The following violations of very low safety significance (Green) were identified by the licensee and are violations of NRC requirements which meet the criteria of the NRC Enforcement Policy for being dispositioned as non-cited violations.

.1 Technical Specification Limiting Condition for Operation (LCO) 3.2.1, Condition A,

requires that if the Core Operating Limit Supervisory System (COLSS) calculated core power exceeds the Core Operating Limit Supervisory System calculated core power operating limit based on linear heat rate (LHR), actions must be taken to restore linear heat rate to within limits, within one hour. Technical Specification Limiting Condition for Operation 3.2.4, Condition A, requires that if Core Operating Limit Supervisory System calculated core power is not within limits, actions must be taken to restore the Departure from Nucleate Boiling Ratio to within limits, within one hour. If these actions are not completed, Technical Specifications Limiting Condition for Operation 3.2.1, Condition C, and Limiting Condition for Operation 3.2.4, Condition C, require that thermal power be reduced to less than 20 percent of rated thermal power within six hours.
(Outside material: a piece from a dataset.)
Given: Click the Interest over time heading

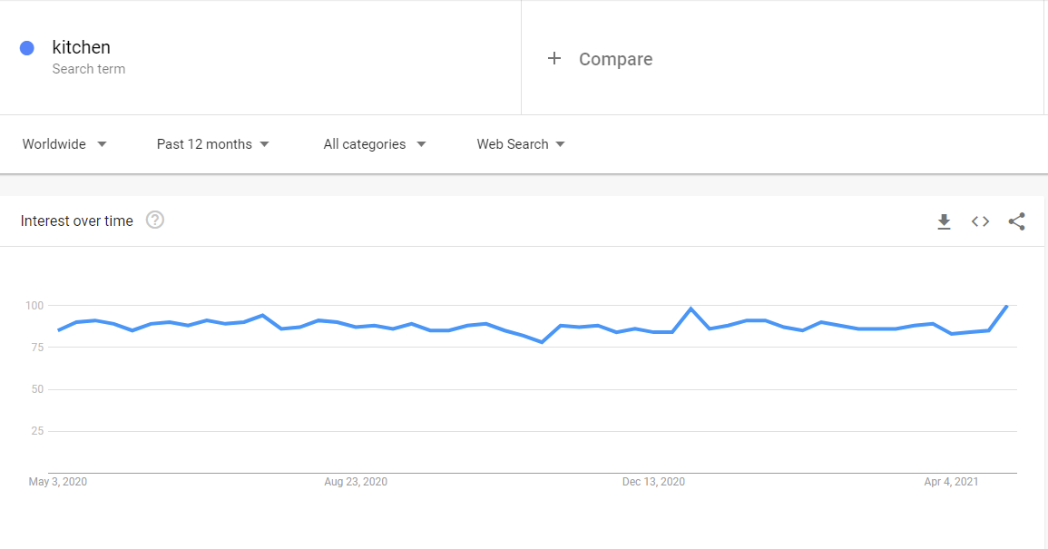Looking at the screenshot, I should click(x=77, y=221).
Contrary to the above, on December 3, 2013, Unit 3 operations personnel failed to reduce rated thermal power in accordance with the actions specified in Technical Specifications Limiting Condition for Operation 3.2.1, Condition C, and Limiting Condition for Operation 3.2.4, Condition C.
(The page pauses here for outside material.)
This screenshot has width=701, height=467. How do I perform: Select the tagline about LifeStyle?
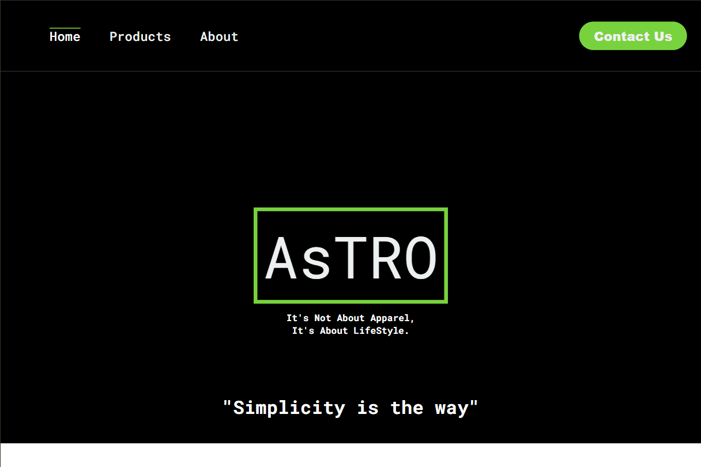[x=351, y=330]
Specifically, on December 3, 2013, while recovering from a dropped control element assembly, Unit 3 operators inappropriately exited Limiting Condition for Operation 3.2.1 and Limiting Condition for Operation 3.2.4, resulting in the licensee exceeding the allowed completion time of Condition C by 12 minutes. Licensee engineering personnel identified this condition during a post-event review of plant data on December 15, 2013.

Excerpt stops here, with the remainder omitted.